We note that in International Brotherhood of Firemen and Oilers, AFL-CIO Local 1201 v. School District of Philadelphia, 465 Pa. 356, 350 A.2d 804, 809 (1976), in which we raised the question of the relationship between the Arbitration Act of 1927 and PERA, we assumed the applicability of the earlier statute and yet held that an arbitrator’s interpretation of a PERA collective bargaining agreement would not be disturbed if “reasonable”:

“[W]e have concluded that even if, as the Union argues, the relatively broad standard of the Act of 1927 governs our decision, the challenge to the arbitrator’s decision must fail. Under Section 11 of the Act of 1927, supra, the arbitrator’s interpretation of the contract must be upheld if it is a reasonable one. Our review of the record reveals that in the instant case the arbitrator’s construction of the collective bargaining agreement between the parties is indeed reasonable.” 465 Pa. at 366, 350 A.2d at 809. (Emphasis supplied).

We note further that the Commonwealth Court, without disputing the applicability of the Act of 1927 to arbitration under the PERA, has since the date of its decision in the case at bar expressly adopted the Enterprise Wheel and Car “essence” standard in what is now a long line of cases. In Brownsville Area School District v. Brownsville Education Association, 26 Pa.Cmwlth. 241, 244, 363 A.2d 860, 862 (1976), that Court, speaking through President Judge Bowman, held that—

“An arbitrator’s award in a labor dispute is legitimate ‘so long as it draws its essence from the collective bargaining agreement.’ [Enterprise Wheel and Car Corp.] . . ..”

See also Commonwealth v. Pennsylvania Social Services Union, 27 Pa.Cmwlth. 128, 365 A.2d 666 (1976); North*591ern Tioga School District v. Northern Tioga School Service Personnel Association, 26 Pa.Cmwlth. 576, 365 A.2d 167 (1976); South Allegheny School District v. South Allegheny Education Association, 25 Pa.Cmwlth. 282, 360 A.2d 829 (1976); Northampton Area Board of Education v. Zahner, 25 Pa.Cmwlth. 401, 360 A.2d 793 (1976); School District of Duquesne v.
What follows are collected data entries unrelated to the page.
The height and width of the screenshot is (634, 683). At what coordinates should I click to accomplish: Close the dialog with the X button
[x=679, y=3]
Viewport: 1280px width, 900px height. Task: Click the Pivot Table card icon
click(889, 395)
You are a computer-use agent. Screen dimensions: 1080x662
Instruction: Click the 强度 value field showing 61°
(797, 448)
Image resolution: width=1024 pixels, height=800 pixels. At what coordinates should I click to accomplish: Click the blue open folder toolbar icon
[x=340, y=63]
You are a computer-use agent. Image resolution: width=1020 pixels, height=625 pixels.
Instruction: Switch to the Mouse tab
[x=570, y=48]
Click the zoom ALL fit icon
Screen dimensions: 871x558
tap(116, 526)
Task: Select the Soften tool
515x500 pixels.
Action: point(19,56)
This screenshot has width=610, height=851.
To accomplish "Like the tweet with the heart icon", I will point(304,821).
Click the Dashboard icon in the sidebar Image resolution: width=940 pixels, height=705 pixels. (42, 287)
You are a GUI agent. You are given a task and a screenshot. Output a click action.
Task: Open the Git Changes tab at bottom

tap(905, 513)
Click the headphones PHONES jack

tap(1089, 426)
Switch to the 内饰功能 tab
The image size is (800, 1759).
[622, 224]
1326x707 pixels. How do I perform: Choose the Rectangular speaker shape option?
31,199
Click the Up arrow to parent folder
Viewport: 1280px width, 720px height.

Duquesne Education Association, 25 Pa.Cmwlth. 216, 359 A.2d 850 (1976); Dauphin County Technical School Education Association v. Dauphin County Area Vocational-Technical School Board, 24 Pa.Cmwlth. 639, 357 A.2d 721 (1976); In re Ringgold Area School District, 24 Pa.Cmwlth. 266, 356 A.2d 842 (1976). Thus the Commonwealth Court’s early approach to review of arbitration awards under the PERA, as illustrated by the case at bar, appears to have given way to what we regard as a sound standard for such review.

Subsection (d) of the Act of 1927, 5 P.S. § 171, has been the subject of two decisions by the Superior Court. In Framlau v. Upper Dublin School Authority Board, 219 Pa.Super. 369, 372, 281 A.2d 464 (1971), that court held that interpretation of an ambiguous written agreement, at least where the interpretive process was aided by the introduction of parol evidence, was resolution of a question of fact, citing Baldwin v. Magen, 279 Pa. 302, 123 A. 815 (1924). Thus it followed that an arbitrator’s interpretation of such a written agreement was a decision of a factual dispute reviewable only to the extent a jury’s factual findings are reviewable at common law. In Pein v. State Farm Mutual Automobile Insurance Co., 241 Pa.Super. 283, 361 A.2d 348 (1976), a case involving a claim under an uninsured motorist clause in an insurance contract, the Superior Court again held that “in cases where statutory arbitration is involved resolutions of factual disputes are within the province of the arbitrator, just as they are with the fact-finding jury, or trial judge in non-jury cases.” The court then reversed *592the order of the court of common pleas which had set aside the arbitration award as being against the law.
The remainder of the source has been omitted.